CAMPBELL, Jessica E., Department of Geological Sciences, New Mexico State University, 1205 S. Espanola #4, Las Cruces, NM 88001, LAWTON, Timothy, Geological Sciences, New Mexico State Univ, MSC 3AB, PO Box 30001, Las Cruces, NM 88003, AMATO, Jeffrey M., Geological Sciences, New Mexico State University, P.O. Box 30001/MSC 3AB, Las Cruces, NM 88003 and MCMILLAN, N.J., Geological Sciences, New Mexico State University, Box 30001, MSC 3AB, Las Cruces, NM 88003, jesscamp@nmsu.edu

The Middle to Late Jurassic volcanic suite of southern Arizona has proven in the past to be difficult to correlate due to later Basin and Range and Laramide tectonic events. Recent application of trace mineral geochemistry using single apatite grains from ash-flow tuffs and associated plutons via ICP-MS has allowed for refinement of preliminary correlations. Using the three mapped tuff units in the northern Mustang Mountains as reference (Lipman and Hagstrum, 1992), the Jurassic tuffs can be correlated to tuffs in the Huachuca Mountains and the Canelo Hills.
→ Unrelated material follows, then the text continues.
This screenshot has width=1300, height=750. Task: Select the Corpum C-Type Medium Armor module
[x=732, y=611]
The lowermost of the tuffs has a U-Pb SHRIMP (Stanford University) age of 176 +/- 4 Ma; the middle tuff has an equivalent age of 179 +/- 1Ma.
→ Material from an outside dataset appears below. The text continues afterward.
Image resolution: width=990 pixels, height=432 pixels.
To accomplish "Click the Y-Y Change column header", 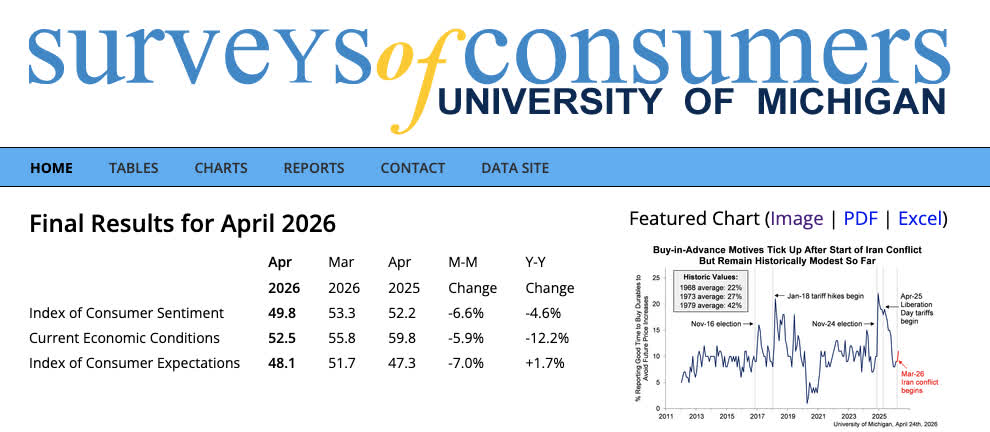I will pyautogui.click(x=550, y=275).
We correlate the volcanic ranges in southern Arizona using Lipman & Hagstrum's (1992) stratigraphic work in the Mustang Mountains as a starting point. The upper crystal-rich rhyolite of the Mustangs (L&H, 1992) correlates to the upper tuff in the Canelo Hills (20% xls - equal quartz and feldspar including sanidine) and the upper Huachucas (15% xls - 10% feldspar, 5% quartz) as being the Parker Canyon intercaldera tuff (phenocryst-rich rhyolite with abundant quartz and feldspars, L&H, 1992). The middle tuff of the Canelo Hills (~3% xls – very small quartz, some feldspar, possible fiamme), Mustangs (3% xls – biotite and smoky quartz, some feldspars, flattened pumices), and Huachucas (2% xls – few quartz and feldspar crystals) as the same unit, crystal-poor rhyolite intercaldera tuffs sourced from the Turkey Canyon caldera (3-5% xls of quartz and feldspar, characterized by extremely flattened pumices, L&H, 1992). The lower tuffs in the stratigraphic section are not present in the Canelo Hills, however exposures in the Huachucas (3% xls – mostly feldspar, some quartz and biotite, eroded pumices) and Mustangs (1% xls – trace quartz, sanidine, abundant flattened pumice) can be sourced back to the Montazuma caldera exposed as the Huachuca Quartz Monzonite (coarse equigranular potassium feldspar, lesser amounts of quartz, and ~8% biotite, some epidote grains). Trace element concentrations in apatites will be used to confirm these correlations and to correlate tuffs to exposed coeval plutons, such as the Huachuca Quartz Monzonite.